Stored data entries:

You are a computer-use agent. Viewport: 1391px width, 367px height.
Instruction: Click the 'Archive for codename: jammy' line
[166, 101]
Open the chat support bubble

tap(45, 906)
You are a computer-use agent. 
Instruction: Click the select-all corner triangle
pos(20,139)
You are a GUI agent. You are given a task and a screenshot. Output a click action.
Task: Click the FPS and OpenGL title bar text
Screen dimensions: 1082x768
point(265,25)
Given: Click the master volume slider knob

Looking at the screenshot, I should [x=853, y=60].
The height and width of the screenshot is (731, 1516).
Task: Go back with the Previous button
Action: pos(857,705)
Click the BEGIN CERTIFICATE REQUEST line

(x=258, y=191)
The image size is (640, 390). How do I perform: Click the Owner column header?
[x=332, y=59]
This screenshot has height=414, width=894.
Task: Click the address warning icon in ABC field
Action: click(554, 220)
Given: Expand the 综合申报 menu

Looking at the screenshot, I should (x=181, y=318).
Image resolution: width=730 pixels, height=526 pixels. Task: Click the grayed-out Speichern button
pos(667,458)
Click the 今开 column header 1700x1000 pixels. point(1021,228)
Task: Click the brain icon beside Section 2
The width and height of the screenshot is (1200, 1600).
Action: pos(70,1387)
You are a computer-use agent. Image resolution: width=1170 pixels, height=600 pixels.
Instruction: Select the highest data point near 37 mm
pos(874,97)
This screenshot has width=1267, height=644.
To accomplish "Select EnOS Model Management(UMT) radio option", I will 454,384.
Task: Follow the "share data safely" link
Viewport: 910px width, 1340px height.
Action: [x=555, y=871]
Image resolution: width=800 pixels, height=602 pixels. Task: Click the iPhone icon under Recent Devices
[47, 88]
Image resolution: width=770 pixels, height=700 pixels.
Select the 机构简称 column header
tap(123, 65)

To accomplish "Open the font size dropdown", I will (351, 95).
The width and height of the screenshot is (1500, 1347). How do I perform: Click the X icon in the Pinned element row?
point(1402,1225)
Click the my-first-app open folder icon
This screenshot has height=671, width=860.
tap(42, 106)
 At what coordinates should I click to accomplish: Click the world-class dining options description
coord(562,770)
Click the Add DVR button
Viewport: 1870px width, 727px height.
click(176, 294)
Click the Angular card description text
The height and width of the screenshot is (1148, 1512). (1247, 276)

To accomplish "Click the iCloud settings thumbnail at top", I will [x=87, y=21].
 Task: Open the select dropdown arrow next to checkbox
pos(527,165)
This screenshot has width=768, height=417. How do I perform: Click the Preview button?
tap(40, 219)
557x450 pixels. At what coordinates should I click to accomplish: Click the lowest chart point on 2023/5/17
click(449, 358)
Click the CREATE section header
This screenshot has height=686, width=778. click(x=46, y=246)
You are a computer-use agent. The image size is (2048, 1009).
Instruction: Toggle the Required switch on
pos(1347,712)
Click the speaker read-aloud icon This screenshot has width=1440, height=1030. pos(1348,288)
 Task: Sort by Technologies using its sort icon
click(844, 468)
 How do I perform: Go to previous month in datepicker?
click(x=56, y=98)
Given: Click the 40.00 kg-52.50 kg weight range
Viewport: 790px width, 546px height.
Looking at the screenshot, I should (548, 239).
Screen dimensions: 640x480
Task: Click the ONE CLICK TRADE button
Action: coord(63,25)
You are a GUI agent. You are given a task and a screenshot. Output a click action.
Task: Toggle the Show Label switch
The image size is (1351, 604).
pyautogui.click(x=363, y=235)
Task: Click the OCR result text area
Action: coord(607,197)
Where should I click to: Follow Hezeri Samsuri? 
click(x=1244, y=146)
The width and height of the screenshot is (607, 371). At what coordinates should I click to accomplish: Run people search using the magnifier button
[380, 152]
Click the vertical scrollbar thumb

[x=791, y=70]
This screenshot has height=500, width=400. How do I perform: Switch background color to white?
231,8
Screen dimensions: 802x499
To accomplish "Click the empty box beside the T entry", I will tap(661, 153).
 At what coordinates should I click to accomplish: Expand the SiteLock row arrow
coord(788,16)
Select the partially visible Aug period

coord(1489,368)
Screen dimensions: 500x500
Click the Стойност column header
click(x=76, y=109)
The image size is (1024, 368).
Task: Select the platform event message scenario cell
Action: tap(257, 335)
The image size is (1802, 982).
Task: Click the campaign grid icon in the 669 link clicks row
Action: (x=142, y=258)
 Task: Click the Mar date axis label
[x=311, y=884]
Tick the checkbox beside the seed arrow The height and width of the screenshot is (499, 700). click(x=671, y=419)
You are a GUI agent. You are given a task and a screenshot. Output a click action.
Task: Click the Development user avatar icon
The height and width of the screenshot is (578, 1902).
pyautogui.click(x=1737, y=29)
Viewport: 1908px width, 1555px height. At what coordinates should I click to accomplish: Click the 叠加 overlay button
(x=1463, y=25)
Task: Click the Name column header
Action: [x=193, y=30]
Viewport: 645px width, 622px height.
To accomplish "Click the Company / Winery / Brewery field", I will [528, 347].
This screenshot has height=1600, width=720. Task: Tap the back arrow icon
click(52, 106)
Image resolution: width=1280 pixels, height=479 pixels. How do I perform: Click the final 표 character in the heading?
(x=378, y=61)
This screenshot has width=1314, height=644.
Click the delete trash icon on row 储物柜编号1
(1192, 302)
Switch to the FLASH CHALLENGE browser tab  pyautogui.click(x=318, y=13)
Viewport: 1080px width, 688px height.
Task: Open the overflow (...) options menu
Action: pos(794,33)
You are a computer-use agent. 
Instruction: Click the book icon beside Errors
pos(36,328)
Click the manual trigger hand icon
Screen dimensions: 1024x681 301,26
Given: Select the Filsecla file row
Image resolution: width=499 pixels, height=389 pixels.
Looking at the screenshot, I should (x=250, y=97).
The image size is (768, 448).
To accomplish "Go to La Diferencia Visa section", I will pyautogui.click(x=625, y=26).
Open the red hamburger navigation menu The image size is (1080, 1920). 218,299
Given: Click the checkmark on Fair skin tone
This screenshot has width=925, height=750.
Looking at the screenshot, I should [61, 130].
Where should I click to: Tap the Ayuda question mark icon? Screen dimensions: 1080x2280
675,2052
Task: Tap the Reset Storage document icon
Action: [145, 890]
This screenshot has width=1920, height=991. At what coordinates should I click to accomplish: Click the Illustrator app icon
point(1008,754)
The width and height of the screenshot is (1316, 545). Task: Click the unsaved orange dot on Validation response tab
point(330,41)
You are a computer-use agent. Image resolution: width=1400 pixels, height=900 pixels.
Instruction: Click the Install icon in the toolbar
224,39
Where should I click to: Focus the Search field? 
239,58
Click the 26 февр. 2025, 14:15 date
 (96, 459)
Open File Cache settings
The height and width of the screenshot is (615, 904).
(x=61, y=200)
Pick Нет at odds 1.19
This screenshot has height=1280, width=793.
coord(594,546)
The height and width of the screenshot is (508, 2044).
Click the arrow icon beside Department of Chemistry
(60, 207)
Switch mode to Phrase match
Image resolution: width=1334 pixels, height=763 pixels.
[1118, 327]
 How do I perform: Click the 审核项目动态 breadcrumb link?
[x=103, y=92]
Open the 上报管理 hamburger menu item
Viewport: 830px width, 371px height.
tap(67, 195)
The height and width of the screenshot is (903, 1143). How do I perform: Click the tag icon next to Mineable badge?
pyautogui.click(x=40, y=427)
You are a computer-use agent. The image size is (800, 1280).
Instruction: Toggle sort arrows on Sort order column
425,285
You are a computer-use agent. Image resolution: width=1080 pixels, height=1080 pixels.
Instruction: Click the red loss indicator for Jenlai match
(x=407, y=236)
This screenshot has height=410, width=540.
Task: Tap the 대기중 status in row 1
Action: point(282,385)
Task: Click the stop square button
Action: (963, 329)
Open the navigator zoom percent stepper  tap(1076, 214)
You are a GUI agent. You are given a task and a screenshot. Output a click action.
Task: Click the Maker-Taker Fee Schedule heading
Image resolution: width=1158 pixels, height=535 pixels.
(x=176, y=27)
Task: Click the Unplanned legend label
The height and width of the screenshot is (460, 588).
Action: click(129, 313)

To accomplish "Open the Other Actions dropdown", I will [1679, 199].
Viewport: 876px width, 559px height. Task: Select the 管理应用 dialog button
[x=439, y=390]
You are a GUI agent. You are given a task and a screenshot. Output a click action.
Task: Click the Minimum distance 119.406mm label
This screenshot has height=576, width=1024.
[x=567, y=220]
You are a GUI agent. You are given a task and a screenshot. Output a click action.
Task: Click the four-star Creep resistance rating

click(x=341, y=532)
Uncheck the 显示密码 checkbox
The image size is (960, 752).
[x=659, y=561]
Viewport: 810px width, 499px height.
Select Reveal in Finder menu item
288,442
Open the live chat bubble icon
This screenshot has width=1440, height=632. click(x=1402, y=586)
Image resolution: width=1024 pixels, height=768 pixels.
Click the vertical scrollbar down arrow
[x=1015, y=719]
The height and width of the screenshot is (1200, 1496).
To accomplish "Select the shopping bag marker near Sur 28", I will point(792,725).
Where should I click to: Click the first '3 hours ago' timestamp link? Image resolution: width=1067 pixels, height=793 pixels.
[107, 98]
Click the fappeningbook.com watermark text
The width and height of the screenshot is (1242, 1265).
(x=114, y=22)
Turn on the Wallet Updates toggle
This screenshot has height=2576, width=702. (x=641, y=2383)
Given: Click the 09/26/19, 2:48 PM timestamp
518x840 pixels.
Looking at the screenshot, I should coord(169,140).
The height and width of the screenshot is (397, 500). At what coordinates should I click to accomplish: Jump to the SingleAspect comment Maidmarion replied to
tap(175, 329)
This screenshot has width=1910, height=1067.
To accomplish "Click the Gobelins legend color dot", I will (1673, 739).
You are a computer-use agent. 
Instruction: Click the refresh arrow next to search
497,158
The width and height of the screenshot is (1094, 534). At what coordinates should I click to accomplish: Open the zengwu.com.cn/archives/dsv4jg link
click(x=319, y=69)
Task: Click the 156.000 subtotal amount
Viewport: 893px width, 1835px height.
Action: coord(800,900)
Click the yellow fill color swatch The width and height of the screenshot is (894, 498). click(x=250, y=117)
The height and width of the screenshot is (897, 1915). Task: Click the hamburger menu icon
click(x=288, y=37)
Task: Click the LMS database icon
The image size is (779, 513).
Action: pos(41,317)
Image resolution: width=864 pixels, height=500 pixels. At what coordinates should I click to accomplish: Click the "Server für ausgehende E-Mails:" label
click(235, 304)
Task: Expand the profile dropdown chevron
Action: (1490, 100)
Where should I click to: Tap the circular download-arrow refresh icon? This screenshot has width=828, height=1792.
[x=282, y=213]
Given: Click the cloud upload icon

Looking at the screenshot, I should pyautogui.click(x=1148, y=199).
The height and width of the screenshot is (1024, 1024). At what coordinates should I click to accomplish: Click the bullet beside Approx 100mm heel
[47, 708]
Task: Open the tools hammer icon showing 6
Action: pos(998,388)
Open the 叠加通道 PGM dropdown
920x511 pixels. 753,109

→ **EXERCISE INSTRUCTIONS**
Taking the entries above, restate exactly those lines that fall between the line with "Click the manual trigger hand icon" and the line with "Given: Click the checkmark on Fair skin tone", keeping both of those lines too.

→ **RESPONSE AREA**
Click the manual trigger hand icon
Screen dimensions: 1024x681 301,26
Given: Select the Filsecla file row
Image resolution: width=499 pixels, height=389 pixels.
Looking at the screenshot, I should (x=250, y=97).
The image size is (768, 448).
To accomplish "Go to La Diferencia Visa section", I will pyautogui.click(x=625, y=26).
Open the red hamburger navigation menu The image size is (1080, 1920). 218,299
Given: Click the checkmark on Fair skin tone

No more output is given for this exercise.